> _Instructions to follow_: Only the lines from the one containing "Given: Click the Information" to the end of the data are wanted; print them exactly as they appear.

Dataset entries
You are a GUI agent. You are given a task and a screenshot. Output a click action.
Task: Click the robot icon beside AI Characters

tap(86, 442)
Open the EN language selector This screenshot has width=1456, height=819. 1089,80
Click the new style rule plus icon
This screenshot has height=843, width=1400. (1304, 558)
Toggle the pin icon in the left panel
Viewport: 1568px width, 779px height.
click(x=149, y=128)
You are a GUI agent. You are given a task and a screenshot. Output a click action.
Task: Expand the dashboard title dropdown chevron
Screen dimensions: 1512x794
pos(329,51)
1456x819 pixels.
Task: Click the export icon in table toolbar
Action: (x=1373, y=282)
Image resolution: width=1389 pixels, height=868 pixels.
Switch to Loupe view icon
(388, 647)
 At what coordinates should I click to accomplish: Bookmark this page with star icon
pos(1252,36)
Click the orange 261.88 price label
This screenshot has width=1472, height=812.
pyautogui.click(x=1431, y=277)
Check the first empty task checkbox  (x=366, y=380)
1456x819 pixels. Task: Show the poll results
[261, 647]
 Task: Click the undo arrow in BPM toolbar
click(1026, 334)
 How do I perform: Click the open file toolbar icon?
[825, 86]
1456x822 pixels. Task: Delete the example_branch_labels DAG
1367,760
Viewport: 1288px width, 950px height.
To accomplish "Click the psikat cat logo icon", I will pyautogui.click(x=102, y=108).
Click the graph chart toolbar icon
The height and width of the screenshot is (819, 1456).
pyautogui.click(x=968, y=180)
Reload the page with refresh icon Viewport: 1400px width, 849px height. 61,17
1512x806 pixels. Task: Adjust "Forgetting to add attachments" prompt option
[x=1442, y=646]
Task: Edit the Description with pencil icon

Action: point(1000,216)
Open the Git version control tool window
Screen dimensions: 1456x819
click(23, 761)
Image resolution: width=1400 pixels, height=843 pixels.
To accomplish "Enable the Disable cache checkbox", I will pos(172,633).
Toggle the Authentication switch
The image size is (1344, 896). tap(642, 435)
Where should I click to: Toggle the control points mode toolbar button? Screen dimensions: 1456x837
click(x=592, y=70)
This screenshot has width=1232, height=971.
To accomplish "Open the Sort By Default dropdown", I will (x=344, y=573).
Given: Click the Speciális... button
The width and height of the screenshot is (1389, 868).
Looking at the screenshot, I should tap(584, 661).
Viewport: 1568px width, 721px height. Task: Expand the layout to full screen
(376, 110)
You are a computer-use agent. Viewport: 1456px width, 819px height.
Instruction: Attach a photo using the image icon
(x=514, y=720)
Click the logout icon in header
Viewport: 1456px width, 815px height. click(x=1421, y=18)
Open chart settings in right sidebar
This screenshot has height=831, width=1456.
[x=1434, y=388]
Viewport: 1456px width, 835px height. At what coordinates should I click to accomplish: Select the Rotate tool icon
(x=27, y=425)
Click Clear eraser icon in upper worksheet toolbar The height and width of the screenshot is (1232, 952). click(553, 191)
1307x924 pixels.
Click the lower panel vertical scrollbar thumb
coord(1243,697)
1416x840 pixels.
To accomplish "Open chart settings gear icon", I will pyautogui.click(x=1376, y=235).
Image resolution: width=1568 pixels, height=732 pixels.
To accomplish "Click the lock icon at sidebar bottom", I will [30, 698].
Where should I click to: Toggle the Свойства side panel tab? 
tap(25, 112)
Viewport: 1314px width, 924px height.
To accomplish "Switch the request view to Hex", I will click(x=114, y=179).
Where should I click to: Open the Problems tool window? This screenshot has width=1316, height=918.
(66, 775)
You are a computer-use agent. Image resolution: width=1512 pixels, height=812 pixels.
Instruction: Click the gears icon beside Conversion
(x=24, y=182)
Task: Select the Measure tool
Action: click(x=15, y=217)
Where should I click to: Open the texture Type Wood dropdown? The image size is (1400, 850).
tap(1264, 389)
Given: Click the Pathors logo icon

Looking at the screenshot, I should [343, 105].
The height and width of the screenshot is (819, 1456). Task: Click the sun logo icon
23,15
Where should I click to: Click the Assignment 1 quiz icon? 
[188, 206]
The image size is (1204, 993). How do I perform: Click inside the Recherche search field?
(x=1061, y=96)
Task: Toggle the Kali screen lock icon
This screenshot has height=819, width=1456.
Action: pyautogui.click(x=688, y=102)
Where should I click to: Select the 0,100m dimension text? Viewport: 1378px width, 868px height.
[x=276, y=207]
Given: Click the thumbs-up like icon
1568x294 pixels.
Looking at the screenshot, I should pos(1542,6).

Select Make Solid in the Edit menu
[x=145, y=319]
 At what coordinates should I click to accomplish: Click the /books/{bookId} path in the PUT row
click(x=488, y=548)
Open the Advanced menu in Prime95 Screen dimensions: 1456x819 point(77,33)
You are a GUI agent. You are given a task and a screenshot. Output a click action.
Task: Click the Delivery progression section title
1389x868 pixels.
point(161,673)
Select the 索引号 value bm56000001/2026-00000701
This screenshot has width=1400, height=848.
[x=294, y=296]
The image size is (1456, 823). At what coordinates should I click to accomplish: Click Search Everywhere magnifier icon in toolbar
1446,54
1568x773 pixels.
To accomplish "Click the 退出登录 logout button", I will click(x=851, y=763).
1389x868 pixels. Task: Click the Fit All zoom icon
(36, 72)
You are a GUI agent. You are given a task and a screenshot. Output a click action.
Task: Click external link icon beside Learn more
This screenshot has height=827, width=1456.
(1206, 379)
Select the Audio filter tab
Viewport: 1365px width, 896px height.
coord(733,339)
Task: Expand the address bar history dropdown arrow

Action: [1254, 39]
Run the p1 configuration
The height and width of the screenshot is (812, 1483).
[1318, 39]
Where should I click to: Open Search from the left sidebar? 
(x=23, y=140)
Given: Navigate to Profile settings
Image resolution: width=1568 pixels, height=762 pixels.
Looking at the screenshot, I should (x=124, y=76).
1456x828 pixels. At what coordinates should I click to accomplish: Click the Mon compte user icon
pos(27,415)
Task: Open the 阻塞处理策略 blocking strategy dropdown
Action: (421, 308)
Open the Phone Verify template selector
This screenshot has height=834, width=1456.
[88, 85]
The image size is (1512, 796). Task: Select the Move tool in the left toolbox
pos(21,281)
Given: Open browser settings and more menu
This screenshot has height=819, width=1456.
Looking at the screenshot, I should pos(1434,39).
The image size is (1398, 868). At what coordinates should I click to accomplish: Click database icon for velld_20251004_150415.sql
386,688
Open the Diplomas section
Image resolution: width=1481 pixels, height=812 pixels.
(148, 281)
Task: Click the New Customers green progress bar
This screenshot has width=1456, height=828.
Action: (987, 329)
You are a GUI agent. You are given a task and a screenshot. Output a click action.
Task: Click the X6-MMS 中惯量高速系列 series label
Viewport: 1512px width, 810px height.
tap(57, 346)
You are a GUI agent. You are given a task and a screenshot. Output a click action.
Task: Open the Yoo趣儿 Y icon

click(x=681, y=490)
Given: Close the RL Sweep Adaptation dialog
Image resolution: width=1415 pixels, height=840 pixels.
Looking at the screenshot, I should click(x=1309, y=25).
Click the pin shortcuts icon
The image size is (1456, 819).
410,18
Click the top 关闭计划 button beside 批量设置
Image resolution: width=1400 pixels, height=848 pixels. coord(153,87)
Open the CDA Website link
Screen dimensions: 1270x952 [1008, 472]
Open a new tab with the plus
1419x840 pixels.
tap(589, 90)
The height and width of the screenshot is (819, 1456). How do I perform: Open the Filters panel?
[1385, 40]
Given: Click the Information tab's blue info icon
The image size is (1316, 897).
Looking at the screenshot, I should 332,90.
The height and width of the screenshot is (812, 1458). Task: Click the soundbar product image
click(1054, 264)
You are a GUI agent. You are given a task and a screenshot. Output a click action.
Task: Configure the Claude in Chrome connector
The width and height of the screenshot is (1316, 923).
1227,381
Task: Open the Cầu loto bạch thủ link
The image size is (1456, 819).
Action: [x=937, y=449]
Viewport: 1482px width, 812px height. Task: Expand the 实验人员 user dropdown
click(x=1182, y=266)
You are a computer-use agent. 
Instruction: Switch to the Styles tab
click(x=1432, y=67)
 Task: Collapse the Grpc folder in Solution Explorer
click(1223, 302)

> _Result_:
Given: Click the Information tab's blue info icon
The image size is (1316, 897).
Looking at the screenshot, I should 332,90.
The height and width of the screenshot is (812, 1458). Task: Click the soundbar product image
click(1054, 264)
You are a GUI agent. You are given a task and a screenshot. Output a click action.
Task: Configure the Claude in Chrome connector
The width and height of the screenshot is (1316, 923).
1227,381
Task: Open the Cầu loto bạch thủ link
The image size is (1456, 819).
Action: [x=937, y=449]
Viewport: 1482px width, 812px height. Task: Expand the 实验人员 user dropdown
click(x=1182, y=266)
You are a computer-use agent. 
Instruction: Switch to the Styles tab
click(x=1432, y=67)
 Task: Collapse the Grpc folder in Solution Explorer
click(1223, 302)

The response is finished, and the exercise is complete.